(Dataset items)
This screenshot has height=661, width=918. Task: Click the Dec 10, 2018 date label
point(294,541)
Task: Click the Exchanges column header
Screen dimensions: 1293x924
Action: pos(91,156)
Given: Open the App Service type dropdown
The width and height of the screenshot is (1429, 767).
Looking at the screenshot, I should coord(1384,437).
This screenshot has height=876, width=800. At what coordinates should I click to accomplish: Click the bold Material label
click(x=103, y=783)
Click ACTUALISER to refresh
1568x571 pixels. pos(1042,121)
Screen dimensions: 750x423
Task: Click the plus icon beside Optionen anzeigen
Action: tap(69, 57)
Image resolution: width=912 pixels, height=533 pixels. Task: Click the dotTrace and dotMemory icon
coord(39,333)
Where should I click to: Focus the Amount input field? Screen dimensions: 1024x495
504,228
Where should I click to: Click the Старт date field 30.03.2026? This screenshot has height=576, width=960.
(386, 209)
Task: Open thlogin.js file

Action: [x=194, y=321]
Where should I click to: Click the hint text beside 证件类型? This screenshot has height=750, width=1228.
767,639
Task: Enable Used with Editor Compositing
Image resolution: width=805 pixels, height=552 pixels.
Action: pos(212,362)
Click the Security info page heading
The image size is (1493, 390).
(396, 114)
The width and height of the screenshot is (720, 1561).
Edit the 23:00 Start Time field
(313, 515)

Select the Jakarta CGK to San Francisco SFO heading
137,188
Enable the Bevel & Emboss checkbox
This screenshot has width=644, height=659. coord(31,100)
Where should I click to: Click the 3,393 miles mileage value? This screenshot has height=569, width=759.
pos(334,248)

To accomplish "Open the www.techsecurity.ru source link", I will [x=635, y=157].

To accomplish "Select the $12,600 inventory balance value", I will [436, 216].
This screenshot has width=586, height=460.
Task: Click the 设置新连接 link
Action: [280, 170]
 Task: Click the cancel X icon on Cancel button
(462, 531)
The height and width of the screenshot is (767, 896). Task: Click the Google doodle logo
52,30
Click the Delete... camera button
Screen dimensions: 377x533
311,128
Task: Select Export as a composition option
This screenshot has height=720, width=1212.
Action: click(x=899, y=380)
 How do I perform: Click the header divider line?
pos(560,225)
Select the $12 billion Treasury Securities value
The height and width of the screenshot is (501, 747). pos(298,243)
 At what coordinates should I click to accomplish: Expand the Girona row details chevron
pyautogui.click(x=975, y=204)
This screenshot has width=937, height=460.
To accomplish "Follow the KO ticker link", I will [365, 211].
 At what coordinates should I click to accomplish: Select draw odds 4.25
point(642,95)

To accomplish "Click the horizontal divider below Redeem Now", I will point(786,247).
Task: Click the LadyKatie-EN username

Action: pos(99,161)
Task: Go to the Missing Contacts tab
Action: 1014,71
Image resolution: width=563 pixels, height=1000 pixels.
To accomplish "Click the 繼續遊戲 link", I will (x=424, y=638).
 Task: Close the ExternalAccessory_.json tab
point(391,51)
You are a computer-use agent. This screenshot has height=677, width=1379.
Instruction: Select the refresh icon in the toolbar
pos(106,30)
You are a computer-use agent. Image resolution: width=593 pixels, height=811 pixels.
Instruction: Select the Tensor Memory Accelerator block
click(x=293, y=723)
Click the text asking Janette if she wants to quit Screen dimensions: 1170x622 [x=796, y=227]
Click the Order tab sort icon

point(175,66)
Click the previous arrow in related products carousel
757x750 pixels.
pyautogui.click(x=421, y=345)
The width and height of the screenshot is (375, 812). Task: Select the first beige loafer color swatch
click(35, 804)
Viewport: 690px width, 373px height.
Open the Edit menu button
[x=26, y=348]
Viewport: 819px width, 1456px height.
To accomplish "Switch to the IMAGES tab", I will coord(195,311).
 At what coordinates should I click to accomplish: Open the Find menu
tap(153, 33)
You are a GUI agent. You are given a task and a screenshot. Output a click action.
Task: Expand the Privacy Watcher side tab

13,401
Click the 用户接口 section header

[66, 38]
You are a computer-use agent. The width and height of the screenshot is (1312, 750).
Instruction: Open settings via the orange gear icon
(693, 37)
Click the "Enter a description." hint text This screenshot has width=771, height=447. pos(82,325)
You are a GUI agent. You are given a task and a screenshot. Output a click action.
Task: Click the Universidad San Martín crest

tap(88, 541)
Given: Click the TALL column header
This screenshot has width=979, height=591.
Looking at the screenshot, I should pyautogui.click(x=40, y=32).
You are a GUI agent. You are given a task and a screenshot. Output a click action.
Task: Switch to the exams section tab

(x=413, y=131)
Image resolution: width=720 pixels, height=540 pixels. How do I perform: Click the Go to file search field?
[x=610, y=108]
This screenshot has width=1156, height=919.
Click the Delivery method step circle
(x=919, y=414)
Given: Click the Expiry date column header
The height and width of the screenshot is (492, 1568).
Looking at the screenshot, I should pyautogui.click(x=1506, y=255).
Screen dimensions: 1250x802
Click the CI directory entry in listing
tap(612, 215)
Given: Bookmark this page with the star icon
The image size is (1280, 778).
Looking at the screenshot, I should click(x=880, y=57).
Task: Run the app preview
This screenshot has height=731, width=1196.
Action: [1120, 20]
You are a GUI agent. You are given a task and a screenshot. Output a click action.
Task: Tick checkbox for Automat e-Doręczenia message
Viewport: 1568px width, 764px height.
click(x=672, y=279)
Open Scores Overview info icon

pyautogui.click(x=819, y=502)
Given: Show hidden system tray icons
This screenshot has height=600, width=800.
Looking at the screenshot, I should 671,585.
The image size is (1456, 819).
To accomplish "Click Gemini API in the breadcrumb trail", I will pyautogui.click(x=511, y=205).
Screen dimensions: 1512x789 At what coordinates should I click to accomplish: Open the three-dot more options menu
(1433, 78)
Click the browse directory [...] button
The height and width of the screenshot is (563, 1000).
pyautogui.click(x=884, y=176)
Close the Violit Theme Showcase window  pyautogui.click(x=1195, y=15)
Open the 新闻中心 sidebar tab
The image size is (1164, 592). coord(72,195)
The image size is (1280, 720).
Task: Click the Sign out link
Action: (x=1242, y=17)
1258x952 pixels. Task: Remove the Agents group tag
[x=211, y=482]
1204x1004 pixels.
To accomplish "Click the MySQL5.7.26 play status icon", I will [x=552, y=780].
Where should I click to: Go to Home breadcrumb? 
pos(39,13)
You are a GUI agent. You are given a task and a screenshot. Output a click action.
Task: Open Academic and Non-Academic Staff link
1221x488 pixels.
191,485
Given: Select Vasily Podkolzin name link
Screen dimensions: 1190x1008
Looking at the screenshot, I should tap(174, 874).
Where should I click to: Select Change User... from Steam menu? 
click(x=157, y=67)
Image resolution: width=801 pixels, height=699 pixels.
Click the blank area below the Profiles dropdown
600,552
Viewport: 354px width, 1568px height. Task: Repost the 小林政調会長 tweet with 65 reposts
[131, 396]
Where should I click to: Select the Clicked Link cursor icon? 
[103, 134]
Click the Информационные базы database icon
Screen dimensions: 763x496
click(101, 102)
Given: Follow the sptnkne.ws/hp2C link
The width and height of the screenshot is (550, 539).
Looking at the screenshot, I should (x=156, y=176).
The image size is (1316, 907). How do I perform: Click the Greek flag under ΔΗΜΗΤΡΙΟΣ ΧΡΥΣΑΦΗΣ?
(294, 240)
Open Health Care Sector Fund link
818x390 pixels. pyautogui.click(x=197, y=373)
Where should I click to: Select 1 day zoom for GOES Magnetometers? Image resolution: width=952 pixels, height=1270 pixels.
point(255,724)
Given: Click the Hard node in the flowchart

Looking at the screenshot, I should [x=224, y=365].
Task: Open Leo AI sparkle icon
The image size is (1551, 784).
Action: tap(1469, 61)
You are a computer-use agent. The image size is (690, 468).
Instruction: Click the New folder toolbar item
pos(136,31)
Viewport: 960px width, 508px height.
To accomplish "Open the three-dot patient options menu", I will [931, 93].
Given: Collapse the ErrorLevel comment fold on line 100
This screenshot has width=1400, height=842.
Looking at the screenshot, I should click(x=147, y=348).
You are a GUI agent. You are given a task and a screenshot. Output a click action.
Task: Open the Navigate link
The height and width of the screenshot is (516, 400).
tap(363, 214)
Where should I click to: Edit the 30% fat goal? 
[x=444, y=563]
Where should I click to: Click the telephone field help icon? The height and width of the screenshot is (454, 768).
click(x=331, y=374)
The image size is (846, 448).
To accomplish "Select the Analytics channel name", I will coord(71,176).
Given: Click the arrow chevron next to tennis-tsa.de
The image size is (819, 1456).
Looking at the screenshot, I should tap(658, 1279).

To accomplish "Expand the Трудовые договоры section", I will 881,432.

● **About this task**:
What is needed is a verbatim copy of every line in the records above from the one containing "Task: Switch to the exams section tab" down to the one containing "Given: Click the Expiry date column header", both included, and nothing more.

● **Response area**:
Task: Switch to the exams section tab

(x=413, y=131)
Image resolution: width=720 pixels, height=540 pixels. How do I perform: Click the Go to file search field?
[x=610, y=108]
This screenshot has width=1156, height=919.
Click the Delivery method step circle
(x=919, y=414)
Given: Click the Expiry date column header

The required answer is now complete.